Davalılar kamu yararına hizmet verdiklerini savunmuşlardır. Gerçekten yukarıda da açıklandığı üzere davalı tarafından bu ve benzeri tesislerin işletilmesi sonucu geniş bir halk kitlesinin yarar sağladığı bilinen bir olgudur. Ne var ki, bu yararın sağlanması karşısında kişilerin zarar görmesi hoş görülemez. Bu bakımdan hizmetten elde edilen yarar ve bunun karşılığında verilen zararın dengelenmesi gerekmektedir. Hiçbir hizmet, insan yaşamı kadar öncelik ve önem taşıyamaz. Diğer bir anlatımla, yararlı bir hizmetin karşılığı olarak insanın ölümü uygun bir sonuç olarak kabul edilemez. İnsan yaşamında tehlike yaratan bir hizmetin, kişi yaşamının önüne geçmesi ve ona üstünlük tanınması doğru bir yaklaşım olarak düşünülemez. Kaldı ki somut olayda, bu hizmetin aynı yerde verilmesinde zorunluluk olduğu da söylenemez. Muhtemelen daha fazla bir gidene de olsa, başka bir yerde aynı sonuçları sağlayacak bir istasyonunun kurulması ve hizmet verilmesi olanaklıdır. Bu nedenle davalının bu yöndeki savunma ve itirazları da yerinde değildir.

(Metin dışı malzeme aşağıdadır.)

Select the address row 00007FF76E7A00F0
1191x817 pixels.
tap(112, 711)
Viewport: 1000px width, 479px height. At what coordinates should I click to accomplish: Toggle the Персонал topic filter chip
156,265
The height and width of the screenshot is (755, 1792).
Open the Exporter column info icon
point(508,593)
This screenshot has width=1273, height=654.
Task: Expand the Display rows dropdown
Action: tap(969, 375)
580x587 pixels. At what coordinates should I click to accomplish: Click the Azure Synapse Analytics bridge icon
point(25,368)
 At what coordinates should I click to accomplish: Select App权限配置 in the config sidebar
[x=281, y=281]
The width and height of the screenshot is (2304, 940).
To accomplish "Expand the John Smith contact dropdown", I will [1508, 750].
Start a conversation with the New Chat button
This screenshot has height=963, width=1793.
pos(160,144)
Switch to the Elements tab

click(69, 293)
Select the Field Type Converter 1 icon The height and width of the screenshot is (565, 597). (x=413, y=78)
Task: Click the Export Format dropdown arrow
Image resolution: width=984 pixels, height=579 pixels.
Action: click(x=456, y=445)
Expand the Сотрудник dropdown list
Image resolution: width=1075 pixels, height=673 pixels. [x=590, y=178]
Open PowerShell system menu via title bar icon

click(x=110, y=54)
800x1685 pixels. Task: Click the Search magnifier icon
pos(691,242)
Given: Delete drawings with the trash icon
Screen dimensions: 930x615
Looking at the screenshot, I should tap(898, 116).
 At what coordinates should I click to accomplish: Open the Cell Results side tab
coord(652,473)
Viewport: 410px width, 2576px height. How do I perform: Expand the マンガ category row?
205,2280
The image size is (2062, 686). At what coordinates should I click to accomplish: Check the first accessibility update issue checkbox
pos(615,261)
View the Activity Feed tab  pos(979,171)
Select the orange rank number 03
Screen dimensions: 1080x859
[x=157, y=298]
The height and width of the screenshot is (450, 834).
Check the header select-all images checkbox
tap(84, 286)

Bir diğer konu da; bu tür tesislerin yerleşimin yoğun olduğu yerlere yakın kurulması olup, davalıların da bu teknik kuralı gözeterek kurulacak yeri belirlemiş olmasıdır. Davalılara konuşmacılara sağlanan yarar bakımından bu belirleme doğru olabilir. Ancak tesisin böyle bir yerde ve bu konumu ile kullanılmasının da özellikle yakın çevresine zarar verdiği de açıktır. Bu bakımdan, bu tesisten üçüncü kişilerle birlikte davacı da yararlanmış olsa, sağlanan yararla verilen zararın dengelenmesi genel bir hukuk kuralıdır. Yarar, haberleşmeyi amaçlamaktadır. Zararın ise, insan sağlığı ve yaşamı ile ilgili olduğu gözetildiğinde, ikinci değere önem verilmesi gerekmektedir. Bir istasyon yönetmeliğe uygun olarak çalıştırılsa dahi, zarar verdiği takdirde yönetmeliğe uygun olduğundan söz edilerek zarar verenin sorumluluktan kurtulması, kullanıma devam edilmesi sonucunu doğurmaz. Yönetmeliğe uygun değilse, zaten hukuka aykırılık gerçekleşmiş olacaktır.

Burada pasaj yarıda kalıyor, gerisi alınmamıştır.